*Prompt*.
Please output the lines from the one with "Given: Select yearly (Y) interval" through the end of the data exactly as written, omitting all pictures.

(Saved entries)
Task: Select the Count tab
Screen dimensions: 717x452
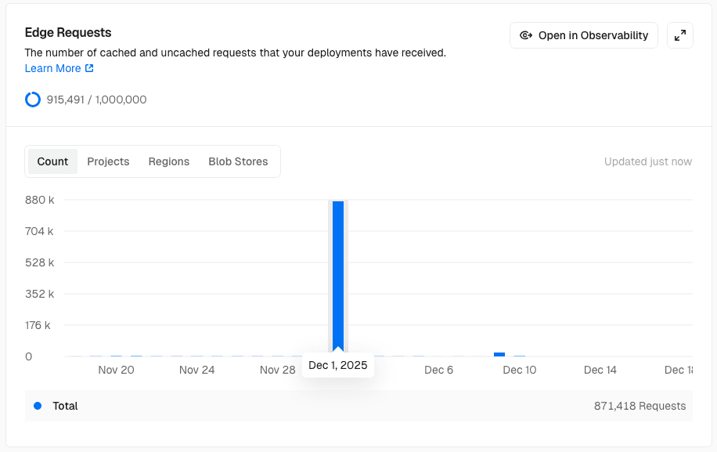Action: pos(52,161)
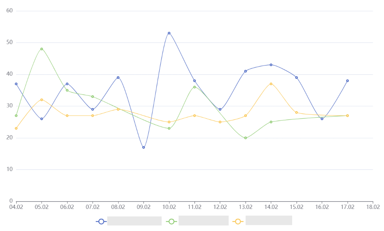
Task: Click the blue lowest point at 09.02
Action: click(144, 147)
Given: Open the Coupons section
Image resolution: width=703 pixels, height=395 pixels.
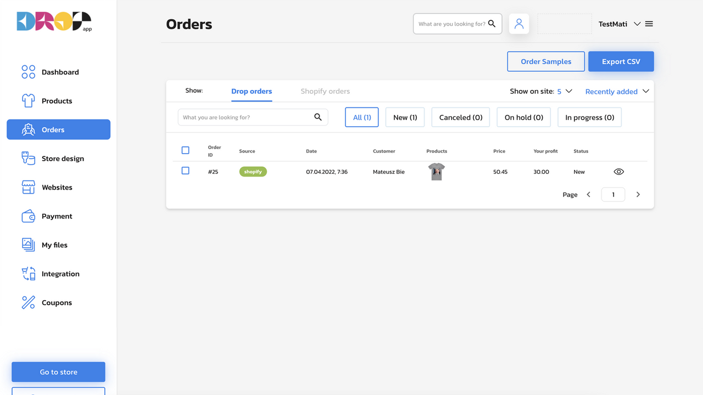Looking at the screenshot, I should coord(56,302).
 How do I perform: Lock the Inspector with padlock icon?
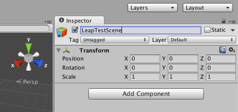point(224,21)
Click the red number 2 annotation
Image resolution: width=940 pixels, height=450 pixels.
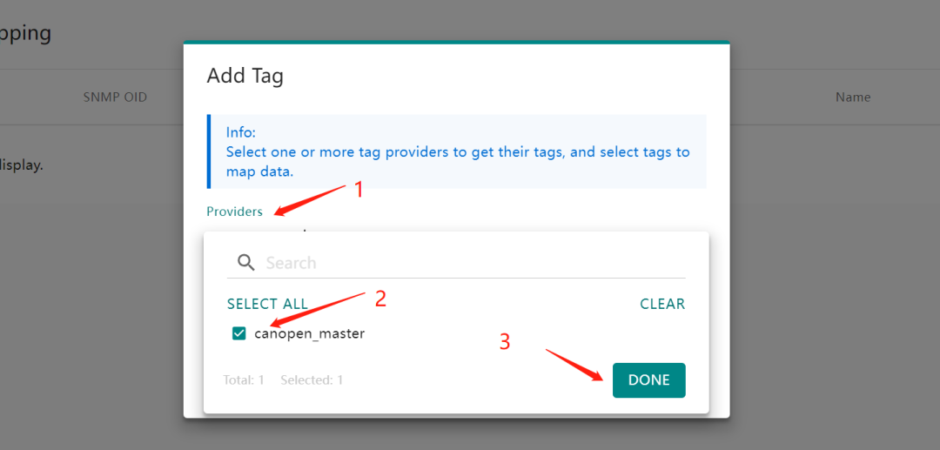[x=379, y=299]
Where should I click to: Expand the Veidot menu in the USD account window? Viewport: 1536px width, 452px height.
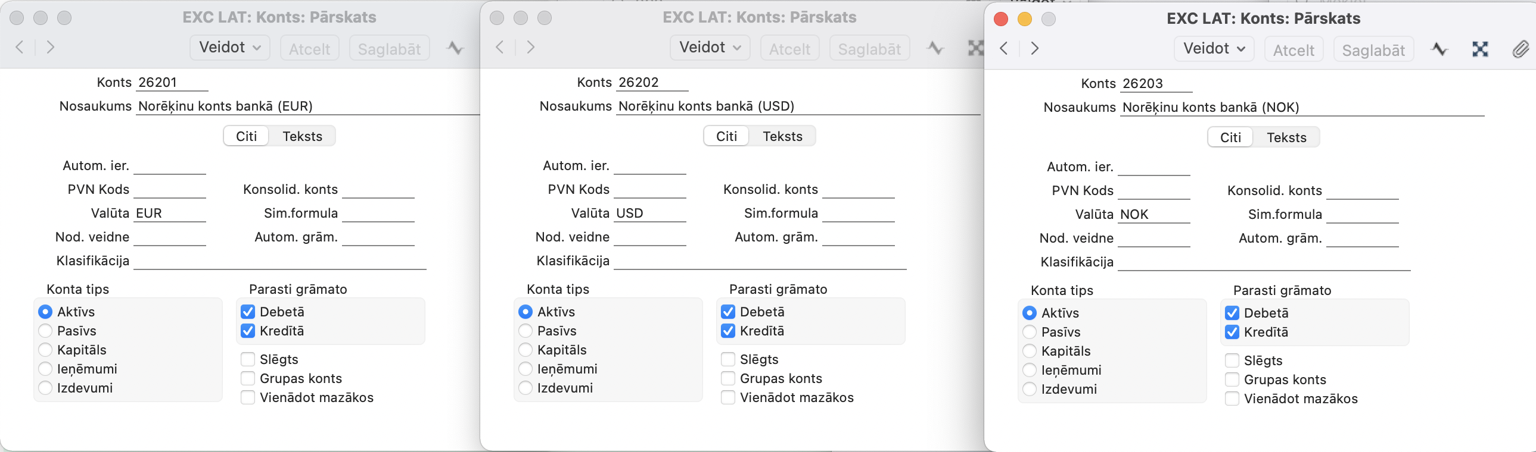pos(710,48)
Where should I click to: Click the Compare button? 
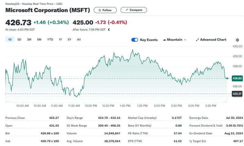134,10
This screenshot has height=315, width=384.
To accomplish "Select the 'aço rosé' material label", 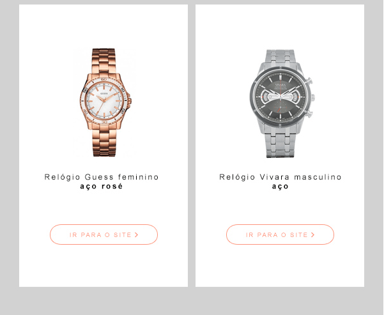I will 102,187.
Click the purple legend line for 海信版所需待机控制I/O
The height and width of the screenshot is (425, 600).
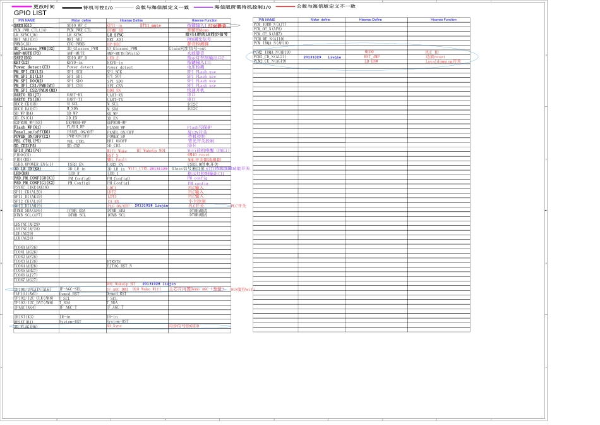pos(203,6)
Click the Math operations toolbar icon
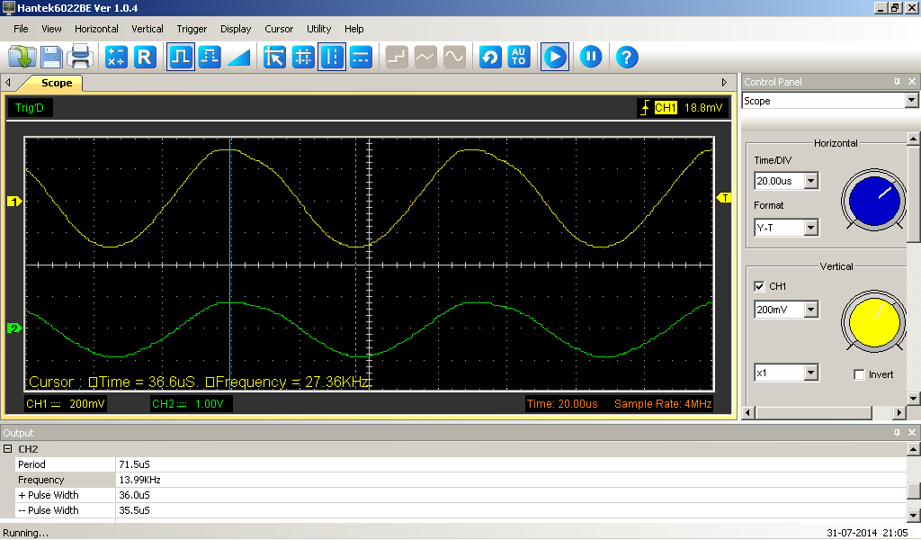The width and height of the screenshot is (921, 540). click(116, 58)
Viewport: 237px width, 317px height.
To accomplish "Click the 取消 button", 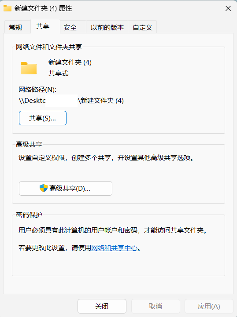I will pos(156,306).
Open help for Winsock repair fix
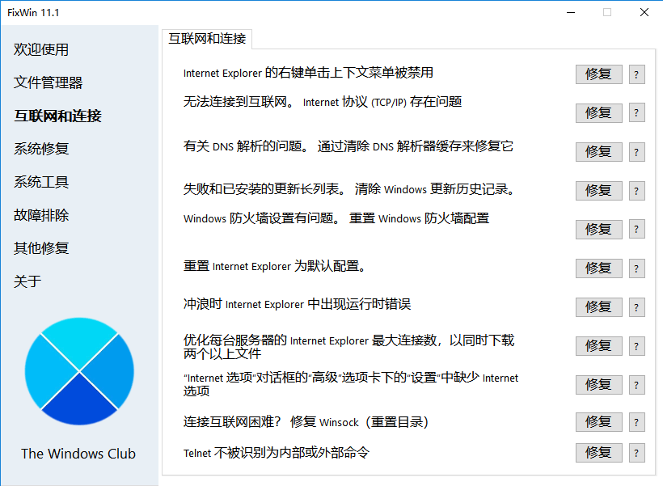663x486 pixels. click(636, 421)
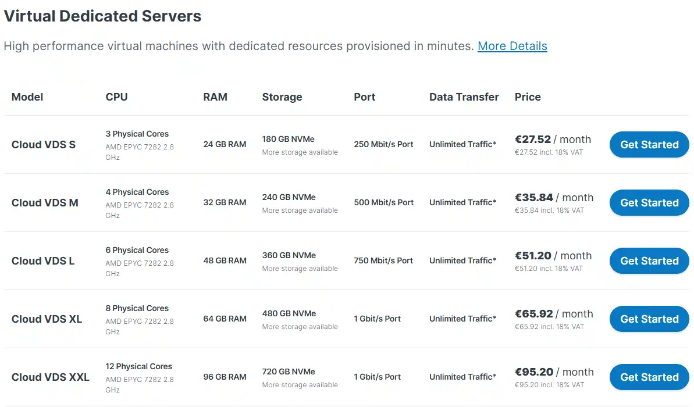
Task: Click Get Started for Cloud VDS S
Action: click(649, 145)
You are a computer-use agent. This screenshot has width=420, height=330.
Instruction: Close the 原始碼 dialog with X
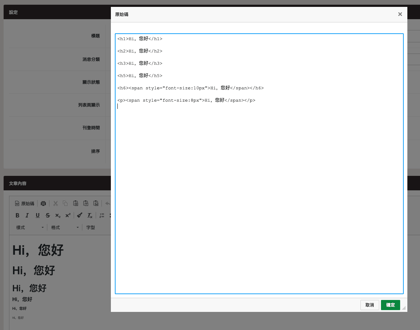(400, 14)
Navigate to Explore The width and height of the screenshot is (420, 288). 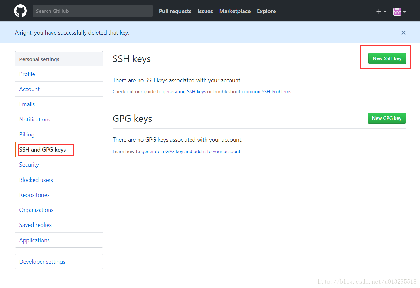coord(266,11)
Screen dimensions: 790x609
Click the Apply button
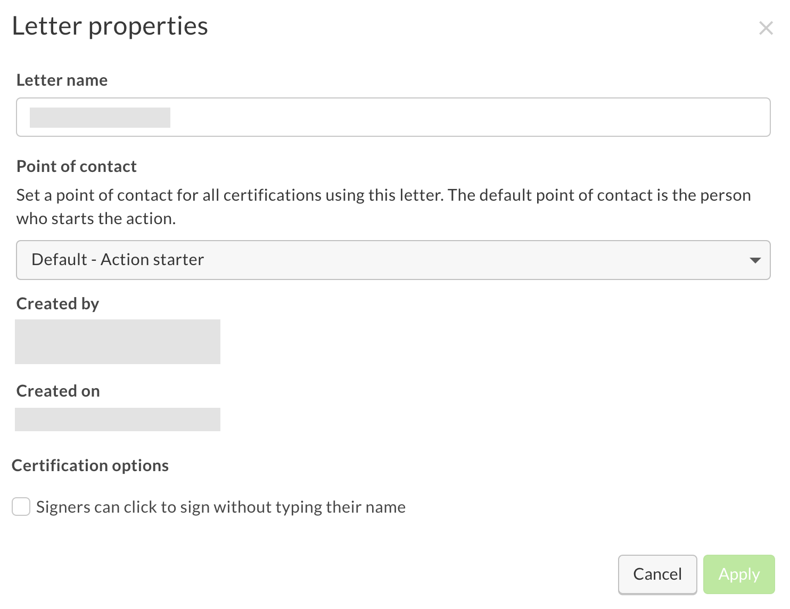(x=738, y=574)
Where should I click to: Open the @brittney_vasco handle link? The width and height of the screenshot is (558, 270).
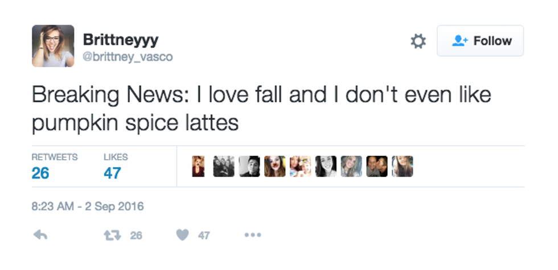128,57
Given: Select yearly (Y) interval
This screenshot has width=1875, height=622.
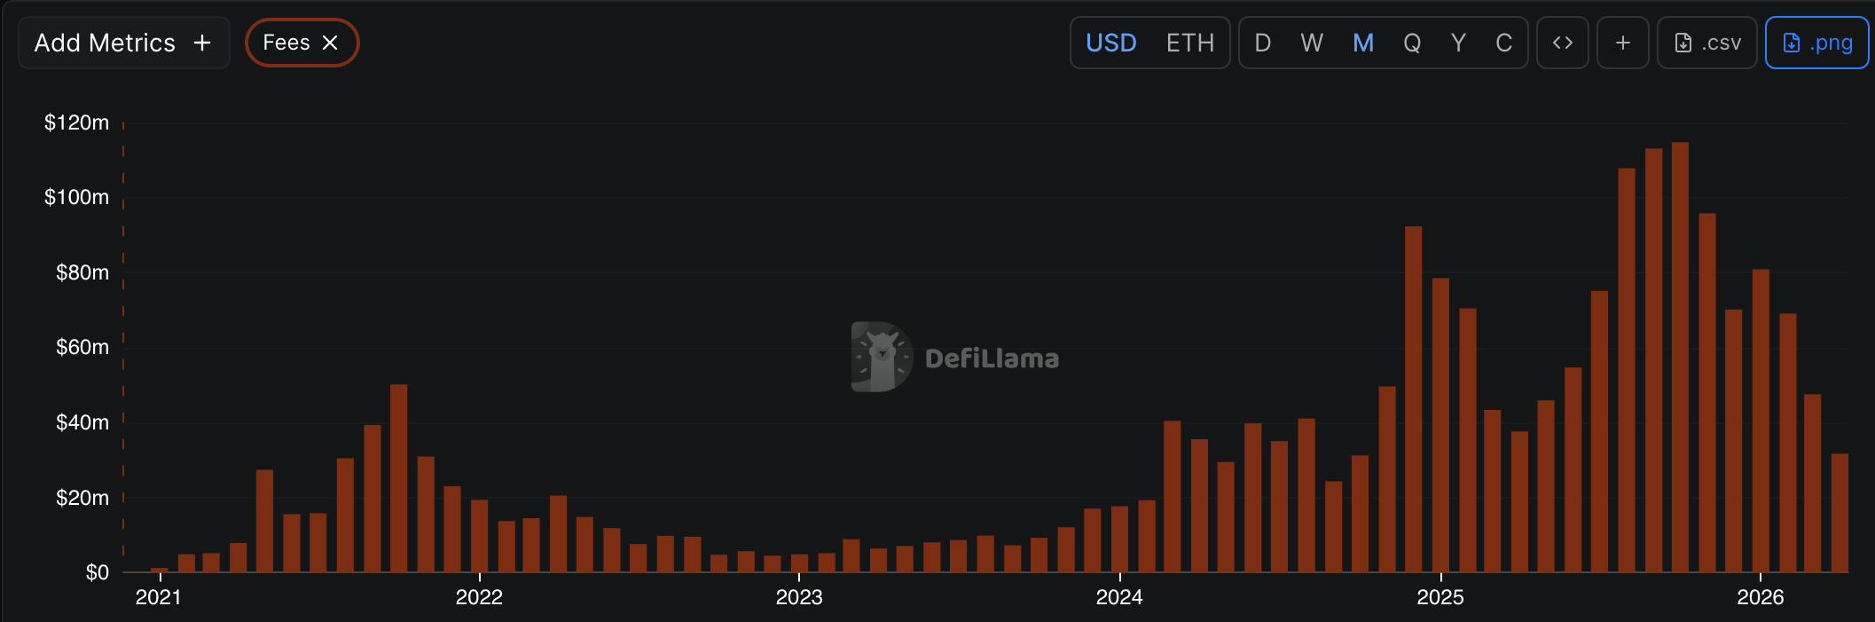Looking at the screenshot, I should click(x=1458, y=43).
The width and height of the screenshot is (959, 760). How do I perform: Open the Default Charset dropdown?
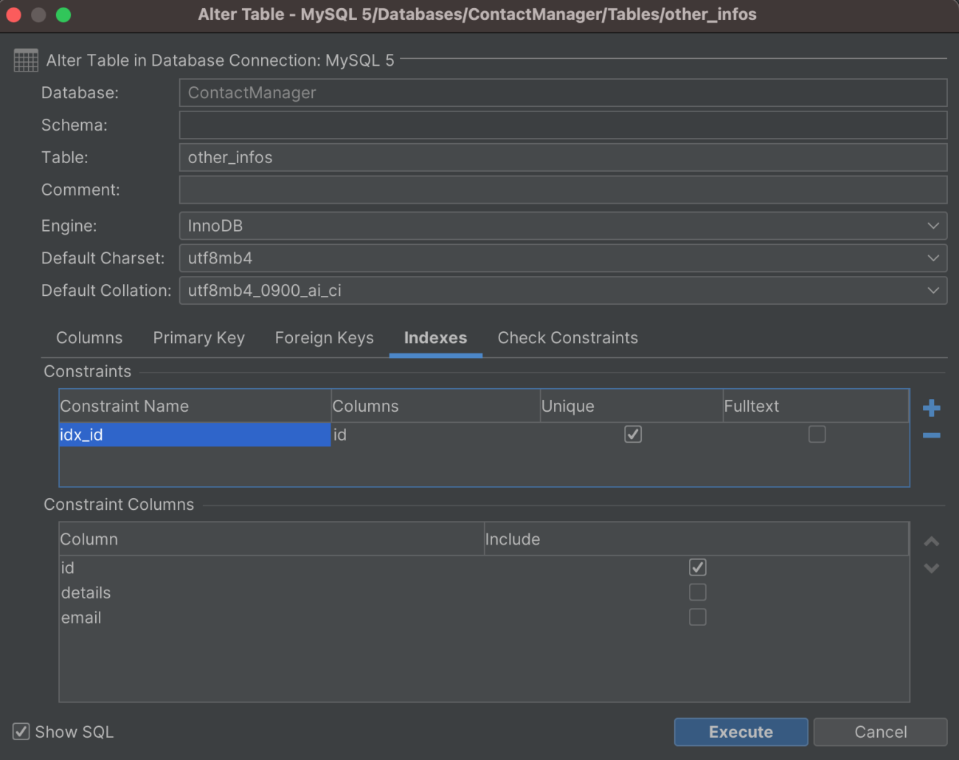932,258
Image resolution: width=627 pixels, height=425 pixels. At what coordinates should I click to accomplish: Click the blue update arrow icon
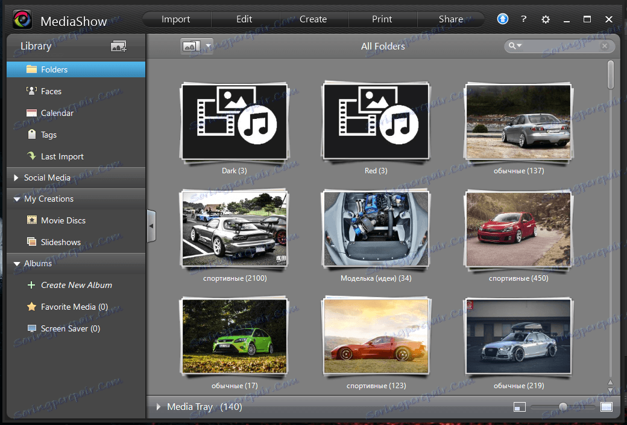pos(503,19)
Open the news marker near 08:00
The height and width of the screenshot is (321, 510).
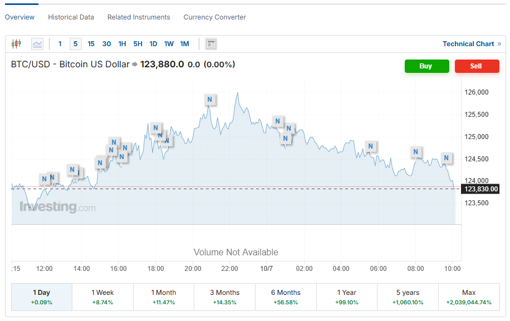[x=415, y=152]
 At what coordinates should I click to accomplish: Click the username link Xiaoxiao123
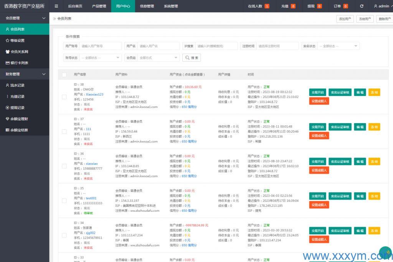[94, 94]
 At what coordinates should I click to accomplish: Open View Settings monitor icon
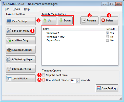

*Solved problem*.
Given: Select yearly (Y) interval
This screenshot has width=1875, height=622.
Looking at the screenshot, I should click(x=1458, y=43).
The width and height of the screenshot is (959, 760). How do I perform: Open the Default Charset dropdown?
932,258
Image resolution: width=627 pixels, height=425 pixels. At what coordinates should I click to accomplish: Click the blue update arrow icon
pos(503,19)
Open the news marker near 08:00
The height and width of the screenshot is (321, 510).
[x=415, y=152]
 At what coordinates should I click to accomplish: Click the username link Xiaoxiao123
[94, 94]
 At what coordinates should I click to accomplish: Open View Settings monitor icon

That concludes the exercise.